Le trio suédois n’avait pas encore trouvé son style lorsqu’il a décidé de faire un hommage à la musique de la légende du jazz, Thelonious Monk, mais il tenait à le faire, à sa façon. Ainsi, Esbjörn Svensson et ses amis ont repris une dizaine de chansons que Monk a composées et qui sont, pour la plupart, demeurées de véritables standards du jazz. Svensson a de la pression pour être à la hauteur du jeu de piano de Monk, mais il a bien réussi à apporter sa touche. La question : cet album hommage à Monk parvient-il à le rendre plus accessible au public?
Le style en général est plutôt conventionnel. E.S.T. n’est pas encore sorti des sentiers battus musicalement. Le piano s’occupe de la mélodie, ce qu’il fait très bien à chaque pièce, puis se lance dans des solos généralement de quelques minutes, où il se laisse aller à son art. Technique impressionnante pour les amateurs du styles, son peu agréable à écouter pour d’autres. C’est là tout le dilemme du jazz, rien de nouveau.
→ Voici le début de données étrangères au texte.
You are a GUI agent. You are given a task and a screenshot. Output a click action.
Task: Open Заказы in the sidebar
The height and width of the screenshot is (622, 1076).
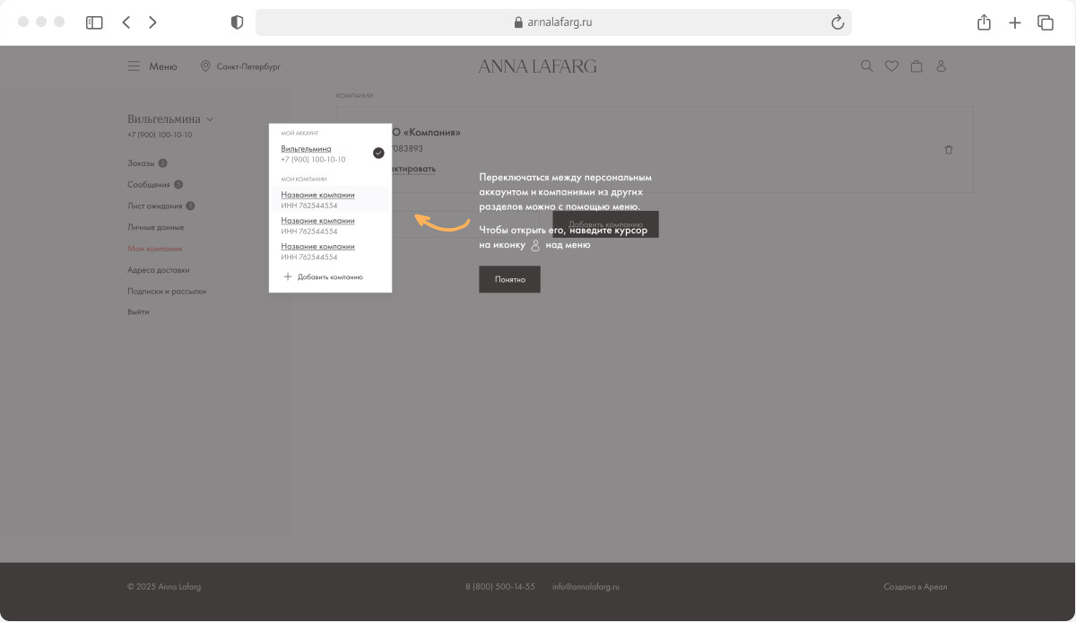pyautogui.click(x=141, y=163)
Reste que la version «épurée» des compositions de Monk (on s’en tient à un trio, alors que les versions originales étaient souvent jouées en plus grand ensemble) est très solide et réfléchie. Dans certains cas, la version E.S.T. est de loin meilleure à celle de Monk. Mais il se peut que les puristes préfèrent ce que le compositeur original a fait.
Le groupe suédois avait déjà quelques enregistrement derrière lui, mais c’était tout de même risqué de sortir un album exclusivement de vieux standards de jazz d’un compositeur décédé au début des années 1980, surtout s’il s’est donné pour mission de rendre le style plus accessible à toutes les oreilles, ce qu’il fera par la suite. On peut donc voir Plays Monk comme un cadeau qu’Esbjörn Svensson se fait à lui-même, et qu’il s’amuse à rendre hommage au maître du blues mineur. Si on sent l’effort constant de redonner un second souffle à ces pièces, il manque encore une petite magie qui fait que le groupe réussit à se démarquer de tous les autres qui ont déjà repris ces standards des dizaines de fois.